For your convenience, the function `show_clusters` is written in the code chunk below. You can call this function to produce a figure showing a projection of the data along the first two principal components. The function also outputs the items contained in each cluster. 

**Tasks:**

- Call the function `show_clusters` and pass the trained `kmeans` object as well as the dataframe `X_transformed` as arguments.
- Inspect the output and analyze whether the results make sense.

In [None]:
################################################################################################
def show_clusters(model, X):
    """
    Display a figure that shows the projection of X along the first 2 principal components
    
    Parameters
    ----------
    model: a trained sklearn.cluster class
    
    X: a pandas.DataFrame object corresponding to the PCA-reduced features matrix,
       the column names should be 'PCi' with i running from 1 to the maximum number
       of components.
    
    Returns
    -------
    plot: matplotlib figure object
    
    """
    labels = model.predict(X)

    fig = plt.figure(figsize=(15, 10))
    colors =  it.cycle (["b","g","r","c","m","y","k"])

    groups = X.groupby(labels)
    
#     ax = fig.add_subplot(111, projection='3d')
    ax = fig.add_subplot(111,)
    for (label,group) in groups:        
#         ax.scatter(group['PC1'],group['PC2'],group['PC3'],c=next(colors),label = label, )
        ax.scatter(group['PC1'],group['PC2'],c=next(colors),label = label, )
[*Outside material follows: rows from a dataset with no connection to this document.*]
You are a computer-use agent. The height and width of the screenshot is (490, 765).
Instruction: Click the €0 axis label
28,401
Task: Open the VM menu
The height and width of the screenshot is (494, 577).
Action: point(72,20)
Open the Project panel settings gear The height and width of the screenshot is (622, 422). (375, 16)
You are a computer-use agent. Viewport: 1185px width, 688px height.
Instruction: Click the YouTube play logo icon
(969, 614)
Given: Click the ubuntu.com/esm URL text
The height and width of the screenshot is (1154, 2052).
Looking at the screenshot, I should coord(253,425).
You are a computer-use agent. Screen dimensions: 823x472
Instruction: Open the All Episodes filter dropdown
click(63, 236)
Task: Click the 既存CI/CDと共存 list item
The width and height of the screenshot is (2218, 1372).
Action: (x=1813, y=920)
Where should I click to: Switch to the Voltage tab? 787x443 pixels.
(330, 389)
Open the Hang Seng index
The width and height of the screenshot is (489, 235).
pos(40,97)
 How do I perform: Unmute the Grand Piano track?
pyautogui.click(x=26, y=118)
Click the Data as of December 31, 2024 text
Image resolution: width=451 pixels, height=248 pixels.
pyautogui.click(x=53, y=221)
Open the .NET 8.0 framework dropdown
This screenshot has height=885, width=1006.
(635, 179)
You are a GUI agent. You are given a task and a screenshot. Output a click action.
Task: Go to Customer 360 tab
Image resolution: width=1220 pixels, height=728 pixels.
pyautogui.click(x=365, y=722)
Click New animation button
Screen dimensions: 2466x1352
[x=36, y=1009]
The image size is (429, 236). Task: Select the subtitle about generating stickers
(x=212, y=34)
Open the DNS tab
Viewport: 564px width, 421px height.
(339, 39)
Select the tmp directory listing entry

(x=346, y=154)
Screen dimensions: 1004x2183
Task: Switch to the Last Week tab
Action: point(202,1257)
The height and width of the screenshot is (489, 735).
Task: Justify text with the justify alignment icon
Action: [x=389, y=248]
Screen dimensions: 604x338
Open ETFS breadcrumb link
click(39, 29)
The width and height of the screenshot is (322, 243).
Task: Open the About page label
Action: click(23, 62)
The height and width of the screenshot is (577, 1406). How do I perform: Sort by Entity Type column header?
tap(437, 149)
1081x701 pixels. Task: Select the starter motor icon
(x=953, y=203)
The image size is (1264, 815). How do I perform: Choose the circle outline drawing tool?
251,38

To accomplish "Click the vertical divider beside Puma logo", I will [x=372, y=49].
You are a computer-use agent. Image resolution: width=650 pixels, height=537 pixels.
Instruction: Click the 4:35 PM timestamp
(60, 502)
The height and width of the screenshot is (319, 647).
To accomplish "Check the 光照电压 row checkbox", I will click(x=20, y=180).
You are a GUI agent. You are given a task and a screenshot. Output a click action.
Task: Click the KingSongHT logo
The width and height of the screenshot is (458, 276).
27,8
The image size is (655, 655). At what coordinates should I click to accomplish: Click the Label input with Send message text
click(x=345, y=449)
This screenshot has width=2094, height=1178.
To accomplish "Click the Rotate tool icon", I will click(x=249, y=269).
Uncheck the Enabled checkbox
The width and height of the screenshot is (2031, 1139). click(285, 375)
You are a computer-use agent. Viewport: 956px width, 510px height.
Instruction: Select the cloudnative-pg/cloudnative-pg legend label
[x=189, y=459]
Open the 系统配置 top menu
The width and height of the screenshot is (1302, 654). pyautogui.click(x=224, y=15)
        print("\n*********** Cluster [{}] ***********\n".format(label+1))
        names = df_categories.loc[ df_categories.index.isin(group.index), 'item_name']
        for index, name in enumerate(names):
            print("\t{} {}".format(index+1,name))

    # annotate
    for itemid in X.index:
        x = X.loc[itemid,"PC1"]
        y = X.loc[itemid,"PC2"]
#         z = X.loc[itemid, "PC3"]
        name = df_categories.loc[df_categories.index == itemid,"item_name"].values[0]
#         ax.text(x,y,z,name)
        ax.text(x, y ,name)
        
    plt.legend(loc='best')
    plt.show()
################################################################################################
    
# Call show_clusters and pass X_transformed and labels as arguments
____

# Thank you for attending the workshop!